There are two reasons why I picked JavaScript. First, V8+node.js is an amazing runtime system. One should remember that V8 is implemented by a highly skilled Google team that's led by Lars Bak - who was the lead architect for Java's HotSpot VM (the current VM that's used in Java...) So first choice, performance. node.js is also very small in size, so I figured out I could patch if anything wasn't working.

The second reason to pick JavaScript is that it's already geared towards event based programming, because of following things:

   events in browsers and
   closures are a natural part of the language, e.g.
   document.addEventListener("click", function()...
Event based programming is needed to implement highly scaleable non-blocking servers. So JavaScript is a really good match...

And really, JavaScript is a great language and it can emulate almost any paradigm that you may like. node.js also introduces a module system which makes it much easier to manage code.
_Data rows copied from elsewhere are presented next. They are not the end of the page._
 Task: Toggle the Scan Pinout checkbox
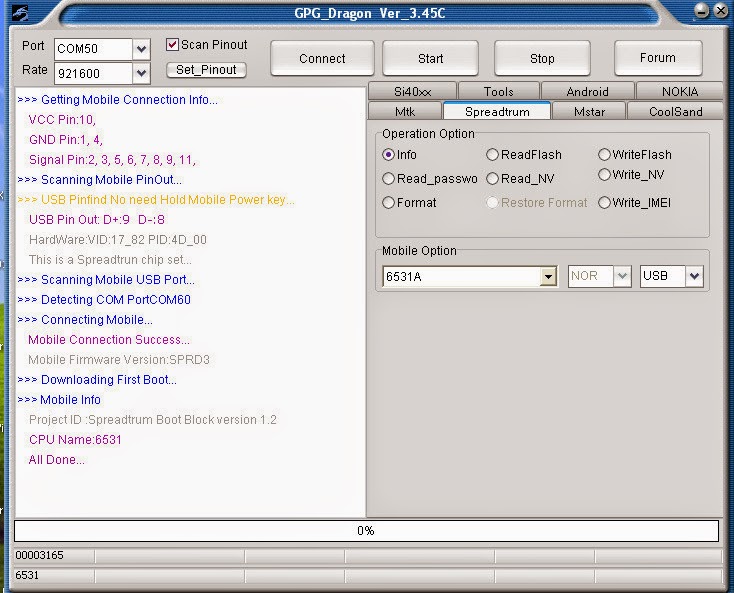tap(172, 45)
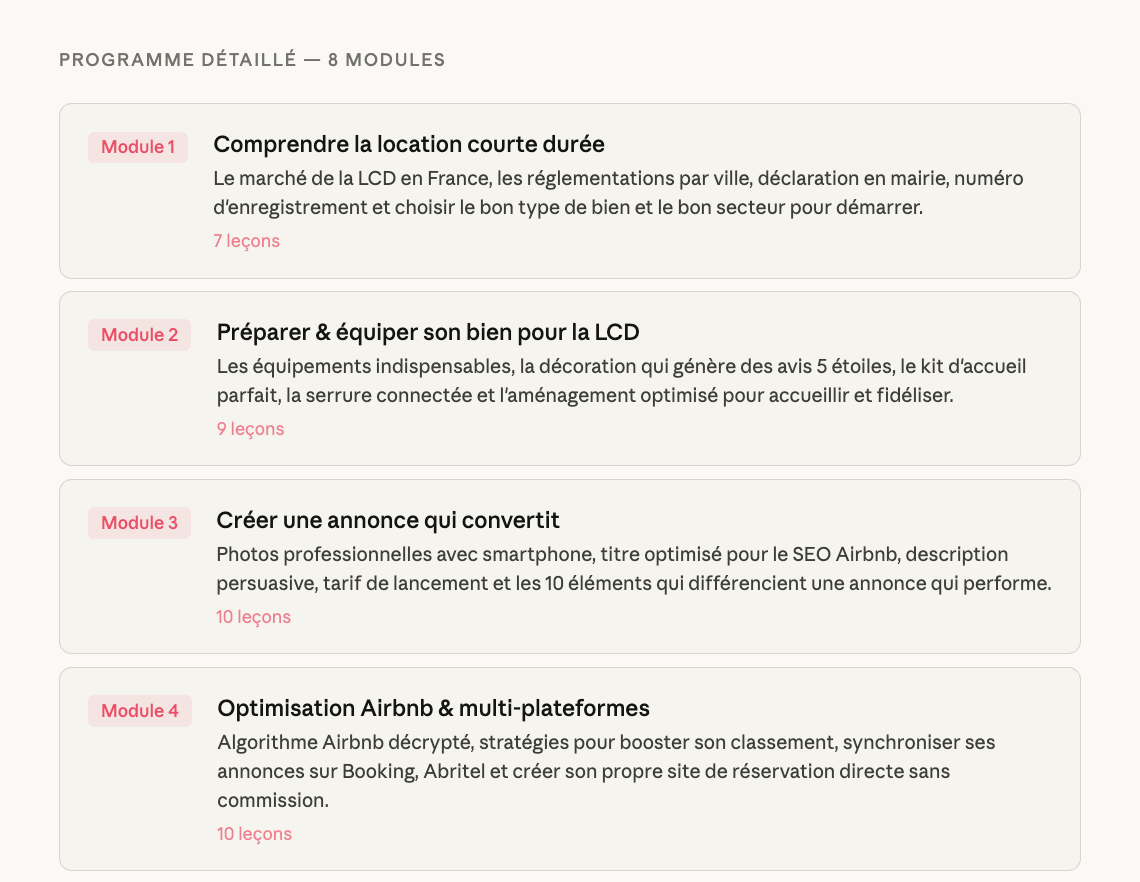Click the "9 leçons" count

tap(250, 429)
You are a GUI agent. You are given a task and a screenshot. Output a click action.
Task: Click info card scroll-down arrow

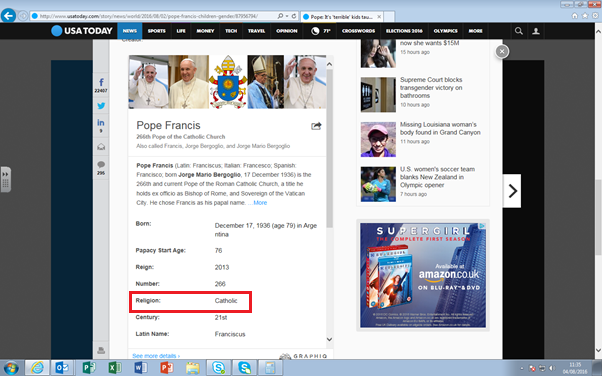329,339
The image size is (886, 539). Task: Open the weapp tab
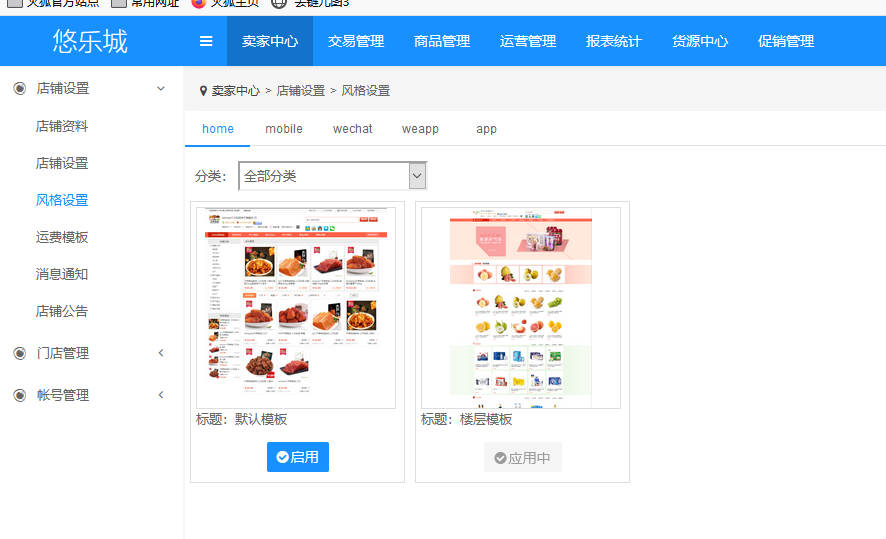[420, 129]
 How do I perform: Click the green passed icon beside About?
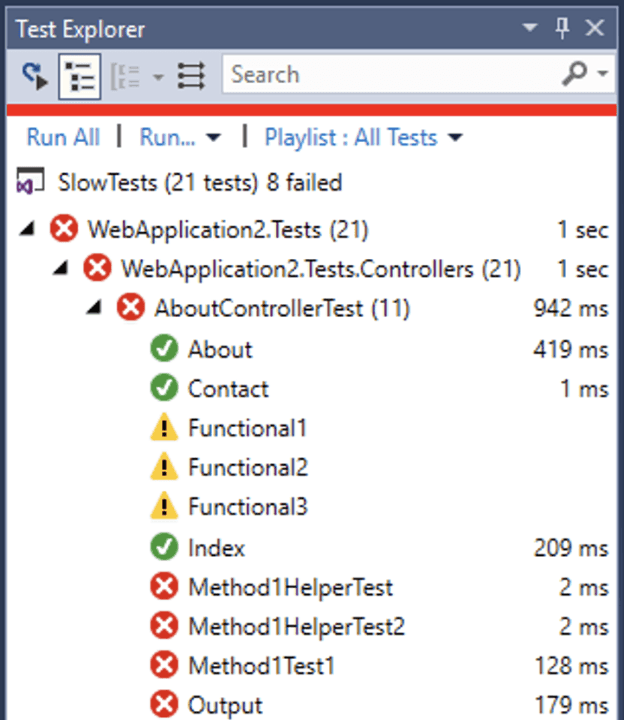point(163,349)
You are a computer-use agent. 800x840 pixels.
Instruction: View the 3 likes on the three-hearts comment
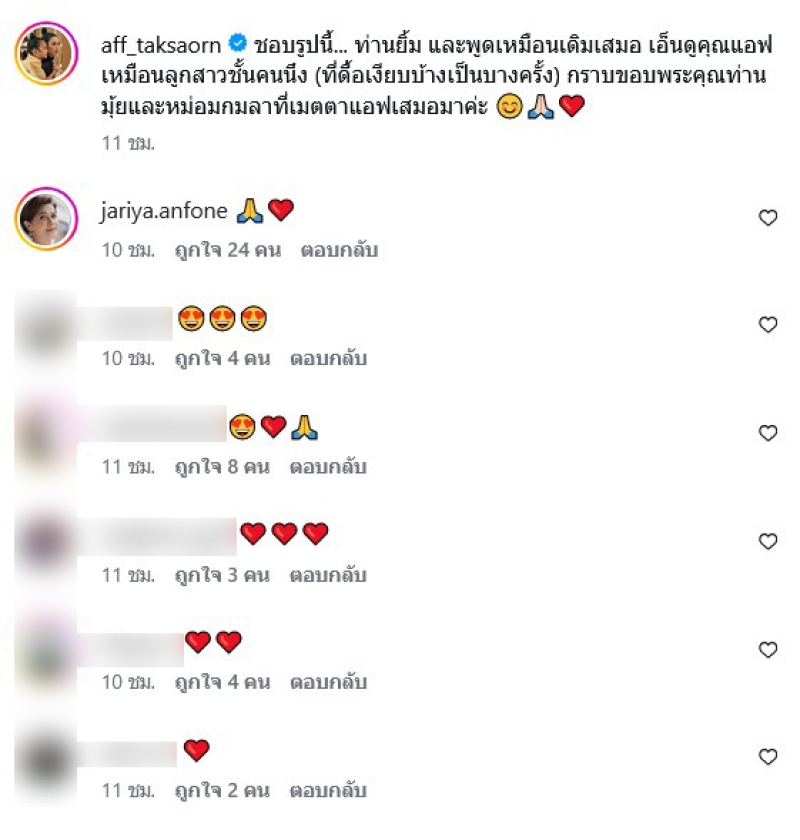point(222,575)
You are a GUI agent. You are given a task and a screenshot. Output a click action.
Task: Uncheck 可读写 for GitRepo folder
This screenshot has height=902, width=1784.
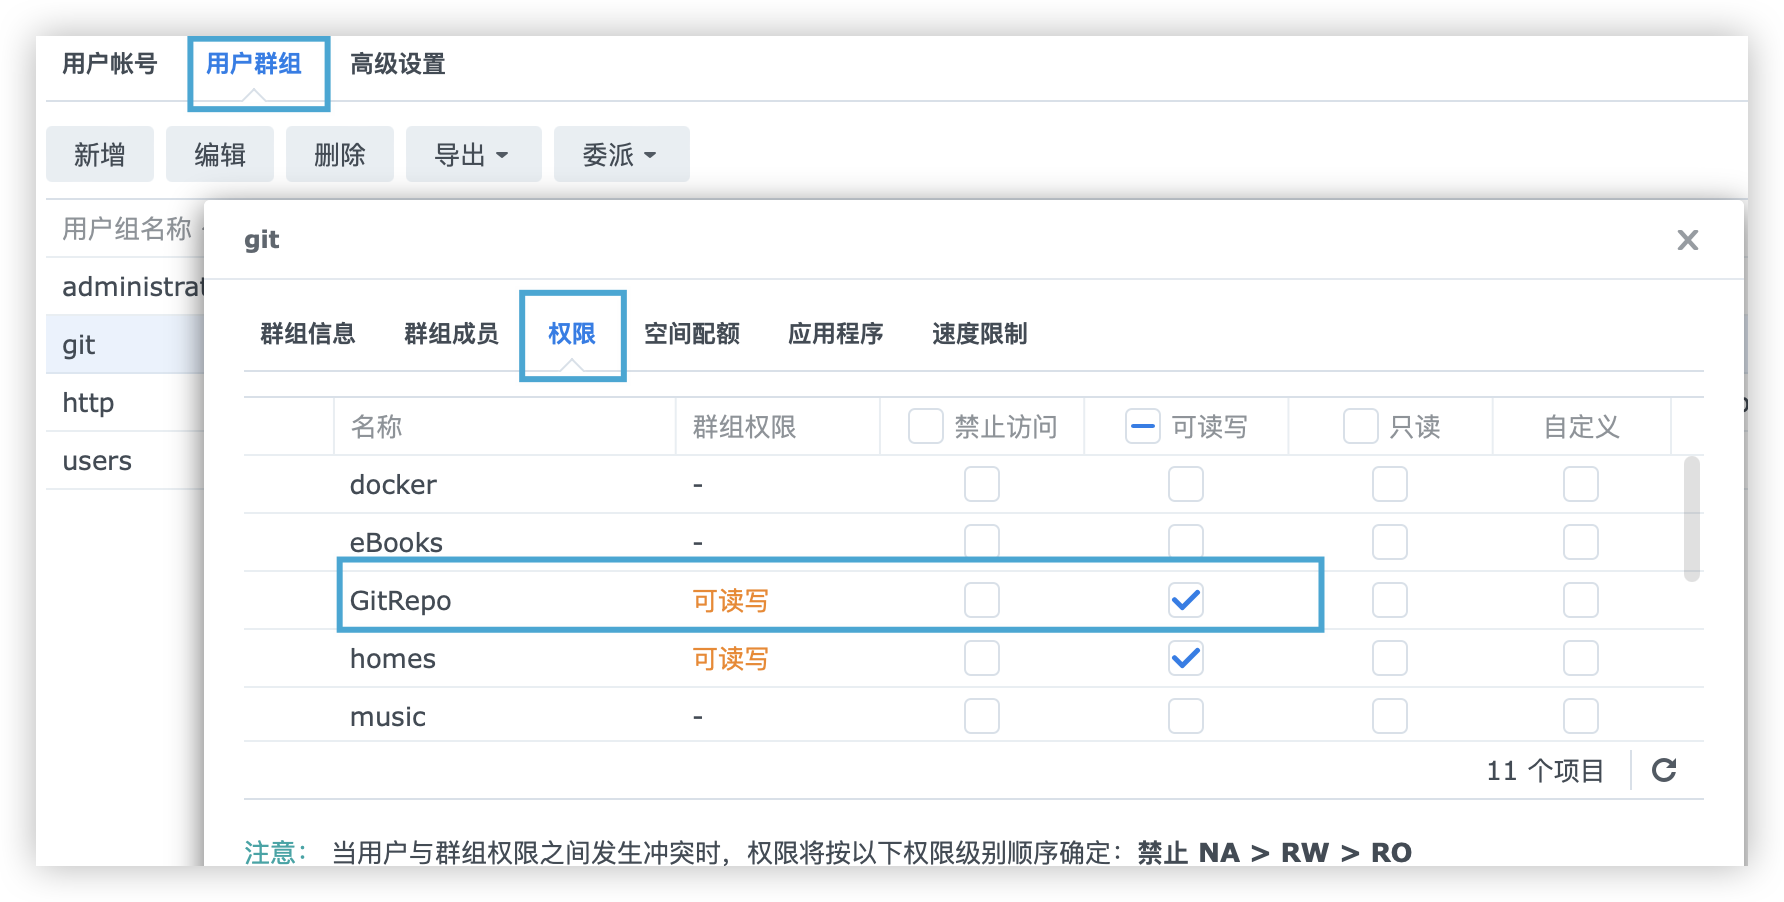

JavaScript isn't perfect and there's tons of bad code written for it, but it's possible to create beautiful code in JavaScript :-)

Cool, thanks

how do you access data storage backend (redis, memcached, your lightcloud and mysql) wth node.js? any suggestions?

Edit: plus, I am confused about the presentation on comparison with Tornado slide. It seems Tornado has higher transfer rate. And after all, they just do a thin layer on top of epoll, what's the penalty here?

Given how young node.js is it has a lot of modules including:

Redis http://github.com/fictorial/redis-node-client

memcache: http://github.com/elbart/node-memcache

MySQL support using DBSlayer

And it's fairly easy to implement other stuff using node.js's TCP module. This said, it could definitely use more modules, but it's a young project and I am sure they will come.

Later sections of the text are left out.